Observation: higher is better. Results are somewhat mixed.


-----------------------------------------------------------------------------------------------------
schbench(10 iterations) 6.5.rc4 6.5.rc4 + PATCH_V2(gain%)

1 Threads
50.0th: 8.00, 7.00(12.50)
75.0th: 8.00, 7.60(5.00)
90.0th: 8.80, 8.00(9.09)
95.0th: 10.20, 8.20(19.61)
99.0th: 13.60, 11.00(19.12)
99.5th: 14.00, 12.80(8.57)
99.9th: 15.80, 35.00(-121.52)
2 Threads
50.0th: 8.40, 8.20(2.38)
75.0th: 9.00, 8.60(4.44)
90.0th: 10.20, 9.60(5.88)
95.0th: 11.20, 10.20(8.93)
99.0th: 14.40, 11.40(20.83)
99.5th: 14.80, 12.80(13.51)
99.9th: 17.60, 14.80(15.91)
4 Threads
50.0th: 10.60, 10.40(1.89)
75.0th: 12.20, 11.60(4.92)
90.0th: 13.60, 12.60(7.35)
95.0th: 14.40, 13.00(9.72)
99.0th: 16.40, 15.60(4.88)
99.5th: 16.80, 16.60(1.19)
99.9th: 22.00, 29.00(-31.82)
8 Threads
50.0th: 12.00, 11.80(1.67)
75.0th: 14.40, 14.40(0.00)
90.0th: 17.00, 18.00(-5.88)
95.0th: 19.20, 19.80(-3.13)
99.0th: 23.00, 24.20(-5.22)
99.5th: 26.80, 29.20(-8.96)
99.9th: 68.00, 97.20(-42.94)
16 Threads
50.0th: 18.00, 18.20(-1.11)
75.0th: 23.20, 23.60(-1.72)
90.0th: 28.00, 27.40(2.14)
95.0th: 31.20, 30.40(2.56)
99.0th: 38.60, 38.20(1.04)
99.5th: 50.60, 50.40(0.40)
99.9th: 122.80, 108.00(12.05)
32 Threads
50.0th: 30.00, 30.20(-0.67)
75.0th: 42.20, 42.60(-0.95)
90.0th: 52.60, 55.40(-5.32)
95.0th: 58.60, 63.00(-7.51)
99.0th: 69.60, 78.20(-12.36)
99.5th: 79.20, 103.80(-31.06)
99.9th: 171.80, 209.60(-22.00)

Observation: lower is better. tail latencies seem to go up. schbench also has run to run variations.

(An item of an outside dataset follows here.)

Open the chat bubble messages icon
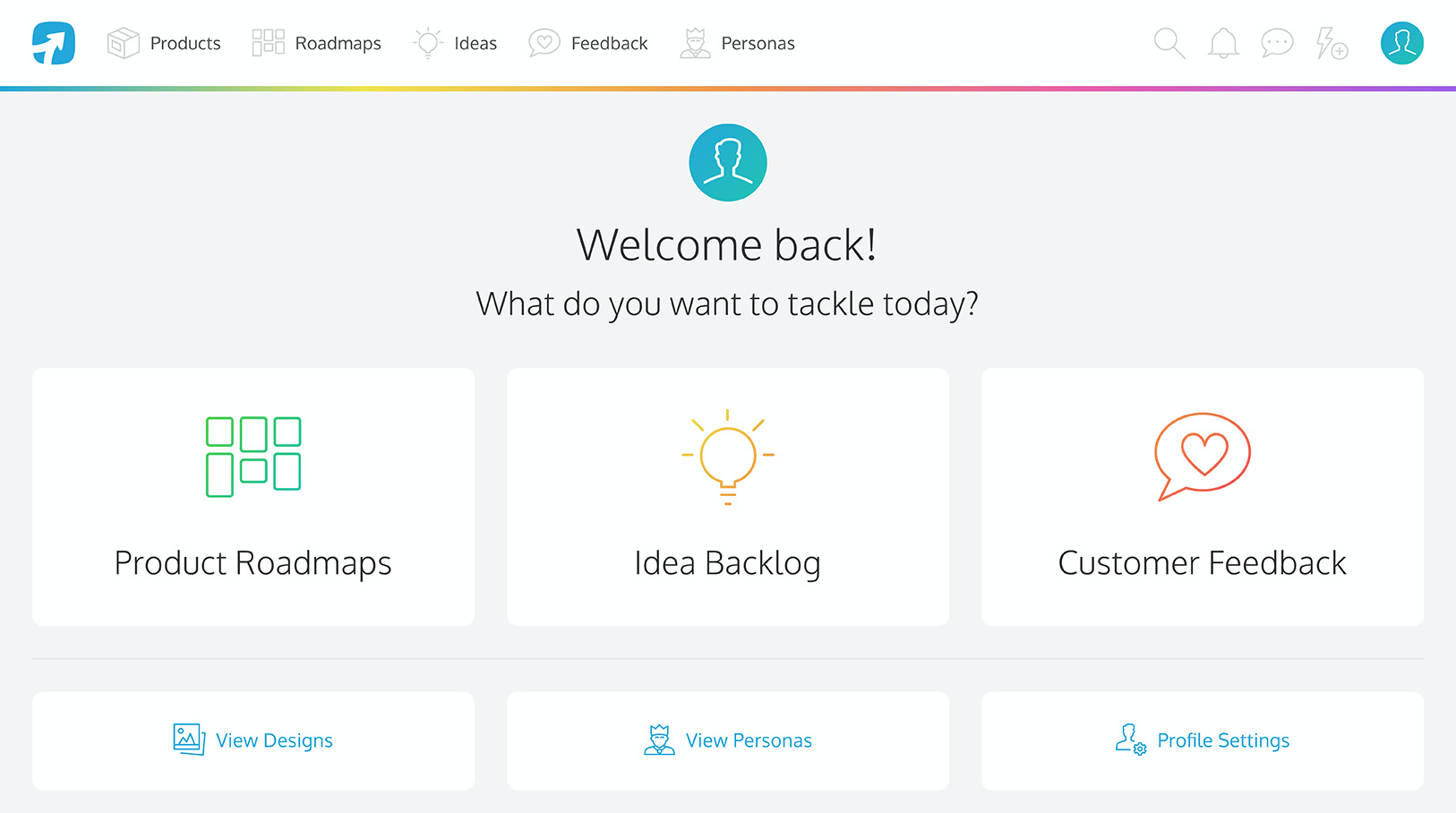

-----------------------------------------------------------------------------------------------------
stress-ng(20 iterations) 6.5.rc4 6.5.rc4 + PATCH_V2(gain%)
( 100000 cpu-ops)

--cpu=768 Time : 1.58, 1.53(3.16)
--cpu=384 Time : 1.66, 1.63(1.81)
--cpu=192 Time : 2.67, 2.77(-3.75)
--cpu=96 Time : 3.70, 3.69(0.27)
--cpu=48 Time : 5.73, 5.69(0.70)
--cpu=24 Time : 7.27, 7.26(0.14)
--cpu=12 Time : 14.25, 14.24(0.07)
--cpu=6 Time : 28.42, 28.40(0.07)
--cpu=3 Time : 56.81, 56.68(0.23)
--cpu=768 -util=10 Time : 3.69, 3.70(-0.27)
--cpu=768 -util=20 Time : 5.67, 5.70(-0.53)
--cpu=768 -util=30 Time : 7.08, 7.12(-0.56)
--cpu=768 -util=40 Time : 8.23, 8.27(-0.49)
--cpu=768 -util=50 Time : 9.22, 9.26(-0.43)
--cpu=768 -util=60 Time : 10.09, 10.15(-0.59)
--cpu=768 -util=70 Time : 10.93, 10.98(-0.46)
--cpu=768 -util=80 Time : 11.79, 11.79(0.00)
--cpu=768 -util=90 Time : 12.63, 12.60(0.24)


Observation: lower is better. Almost no difference.